TASK DESCRIPTION: Scan each line of the entries below for the word "checkbox" and count the ones where it appears. The answer is that number alone.

MATERIALS PROVIDED:

##############################

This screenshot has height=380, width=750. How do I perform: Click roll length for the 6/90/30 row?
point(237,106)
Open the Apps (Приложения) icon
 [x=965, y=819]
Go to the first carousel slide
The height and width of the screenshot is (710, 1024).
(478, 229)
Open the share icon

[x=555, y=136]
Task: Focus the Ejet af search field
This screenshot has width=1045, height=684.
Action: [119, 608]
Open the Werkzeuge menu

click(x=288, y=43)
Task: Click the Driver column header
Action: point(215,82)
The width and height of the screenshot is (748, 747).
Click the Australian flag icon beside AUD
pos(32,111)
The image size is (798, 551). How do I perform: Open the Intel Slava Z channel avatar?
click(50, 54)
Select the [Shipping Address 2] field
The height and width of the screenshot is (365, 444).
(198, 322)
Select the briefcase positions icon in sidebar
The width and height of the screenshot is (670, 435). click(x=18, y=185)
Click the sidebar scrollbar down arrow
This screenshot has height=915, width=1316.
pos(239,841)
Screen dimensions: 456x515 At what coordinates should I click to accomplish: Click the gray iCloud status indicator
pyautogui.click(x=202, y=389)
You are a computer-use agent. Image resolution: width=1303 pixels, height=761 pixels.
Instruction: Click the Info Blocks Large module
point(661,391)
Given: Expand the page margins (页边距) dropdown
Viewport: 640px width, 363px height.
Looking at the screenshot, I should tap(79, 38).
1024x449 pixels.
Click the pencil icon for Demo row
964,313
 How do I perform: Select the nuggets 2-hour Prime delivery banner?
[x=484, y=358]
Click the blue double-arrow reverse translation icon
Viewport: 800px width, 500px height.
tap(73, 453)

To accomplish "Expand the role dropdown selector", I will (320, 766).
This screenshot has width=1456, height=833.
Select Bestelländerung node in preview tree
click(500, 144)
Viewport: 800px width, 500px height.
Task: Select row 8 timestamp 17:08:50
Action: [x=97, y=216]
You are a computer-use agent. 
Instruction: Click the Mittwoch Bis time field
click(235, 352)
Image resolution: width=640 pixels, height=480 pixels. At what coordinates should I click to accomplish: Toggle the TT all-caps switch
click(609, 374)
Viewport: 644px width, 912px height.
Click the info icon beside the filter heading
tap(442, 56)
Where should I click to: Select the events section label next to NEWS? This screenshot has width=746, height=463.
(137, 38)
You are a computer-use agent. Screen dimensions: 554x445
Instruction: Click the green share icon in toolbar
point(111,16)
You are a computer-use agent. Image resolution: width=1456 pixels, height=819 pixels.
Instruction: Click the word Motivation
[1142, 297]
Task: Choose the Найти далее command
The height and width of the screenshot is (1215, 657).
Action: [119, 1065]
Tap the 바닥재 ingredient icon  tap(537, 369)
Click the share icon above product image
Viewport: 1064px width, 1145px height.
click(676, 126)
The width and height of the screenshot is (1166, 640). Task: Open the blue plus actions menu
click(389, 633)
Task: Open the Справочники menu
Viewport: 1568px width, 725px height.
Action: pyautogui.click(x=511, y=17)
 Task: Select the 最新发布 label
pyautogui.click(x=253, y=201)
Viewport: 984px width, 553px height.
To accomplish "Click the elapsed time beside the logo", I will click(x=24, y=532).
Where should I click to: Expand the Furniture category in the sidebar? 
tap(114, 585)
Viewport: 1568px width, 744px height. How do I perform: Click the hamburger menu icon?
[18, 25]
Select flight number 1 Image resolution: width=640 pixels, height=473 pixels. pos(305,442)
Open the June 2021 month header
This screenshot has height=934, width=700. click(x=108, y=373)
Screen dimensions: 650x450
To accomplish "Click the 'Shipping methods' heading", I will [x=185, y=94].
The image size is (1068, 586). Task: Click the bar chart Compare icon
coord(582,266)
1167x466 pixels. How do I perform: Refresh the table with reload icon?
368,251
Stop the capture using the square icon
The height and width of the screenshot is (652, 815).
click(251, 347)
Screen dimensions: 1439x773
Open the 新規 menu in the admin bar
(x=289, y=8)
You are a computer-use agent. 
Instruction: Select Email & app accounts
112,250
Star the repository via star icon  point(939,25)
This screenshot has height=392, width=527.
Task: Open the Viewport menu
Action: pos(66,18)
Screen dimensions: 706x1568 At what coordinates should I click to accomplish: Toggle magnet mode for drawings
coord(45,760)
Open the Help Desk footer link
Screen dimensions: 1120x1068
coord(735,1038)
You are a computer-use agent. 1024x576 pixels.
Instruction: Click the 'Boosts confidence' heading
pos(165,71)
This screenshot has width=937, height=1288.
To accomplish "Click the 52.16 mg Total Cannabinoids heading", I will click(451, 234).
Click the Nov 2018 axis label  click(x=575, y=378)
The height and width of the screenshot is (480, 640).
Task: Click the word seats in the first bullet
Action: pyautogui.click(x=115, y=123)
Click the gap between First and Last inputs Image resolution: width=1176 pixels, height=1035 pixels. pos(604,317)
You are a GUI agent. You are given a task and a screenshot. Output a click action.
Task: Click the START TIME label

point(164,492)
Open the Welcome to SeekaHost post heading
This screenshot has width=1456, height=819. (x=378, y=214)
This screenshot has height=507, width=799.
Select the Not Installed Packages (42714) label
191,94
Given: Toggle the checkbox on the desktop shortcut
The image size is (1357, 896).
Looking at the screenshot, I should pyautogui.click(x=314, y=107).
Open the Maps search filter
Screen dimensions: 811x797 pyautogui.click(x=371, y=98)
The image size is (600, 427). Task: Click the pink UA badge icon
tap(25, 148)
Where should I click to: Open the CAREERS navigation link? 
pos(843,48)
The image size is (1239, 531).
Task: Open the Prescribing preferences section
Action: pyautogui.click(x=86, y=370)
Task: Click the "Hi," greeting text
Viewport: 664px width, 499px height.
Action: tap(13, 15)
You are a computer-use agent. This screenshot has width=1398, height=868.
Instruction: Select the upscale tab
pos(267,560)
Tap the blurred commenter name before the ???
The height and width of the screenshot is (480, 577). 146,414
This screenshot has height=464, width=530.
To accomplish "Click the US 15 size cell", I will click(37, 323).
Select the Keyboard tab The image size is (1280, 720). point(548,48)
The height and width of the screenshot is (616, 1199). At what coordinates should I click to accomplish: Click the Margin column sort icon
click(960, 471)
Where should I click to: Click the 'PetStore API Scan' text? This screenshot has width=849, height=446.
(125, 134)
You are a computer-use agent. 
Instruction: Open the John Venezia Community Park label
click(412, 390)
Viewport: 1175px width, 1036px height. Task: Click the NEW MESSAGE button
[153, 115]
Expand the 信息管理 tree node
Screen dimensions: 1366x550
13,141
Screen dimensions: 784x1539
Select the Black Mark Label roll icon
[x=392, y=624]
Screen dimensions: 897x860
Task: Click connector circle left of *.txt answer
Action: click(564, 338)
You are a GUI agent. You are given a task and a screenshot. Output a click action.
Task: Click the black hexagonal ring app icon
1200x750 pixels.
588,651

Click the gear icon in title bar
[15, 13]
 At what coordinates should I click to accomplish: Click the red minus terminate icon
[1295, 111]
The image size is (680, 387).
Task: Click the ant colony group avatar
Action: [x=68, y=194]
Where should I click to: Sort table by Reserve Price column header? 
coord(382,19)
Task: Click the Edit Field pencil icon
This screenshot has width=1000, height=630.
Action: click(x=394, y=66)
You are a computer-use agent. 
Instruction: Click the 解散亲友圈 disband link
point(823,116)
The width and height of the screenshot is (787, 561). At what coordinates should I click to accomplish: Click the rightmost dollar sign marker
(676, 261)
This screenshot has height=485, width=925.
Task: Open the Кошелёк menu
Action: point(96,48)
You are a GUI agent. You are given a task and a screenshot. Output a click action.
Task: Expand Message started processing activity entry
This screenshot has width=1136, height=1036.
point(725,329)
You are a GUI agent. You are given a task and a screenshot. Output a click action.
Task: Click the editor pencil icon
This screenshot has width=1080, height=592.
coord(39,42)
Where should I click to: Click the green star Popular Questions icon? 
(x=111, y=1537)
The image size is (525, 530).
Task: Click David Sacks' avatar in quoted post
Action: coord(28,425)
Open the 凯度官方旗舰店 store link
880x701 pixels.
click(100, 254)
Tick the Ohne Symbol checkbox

##############################

ANSWER SECTION: 2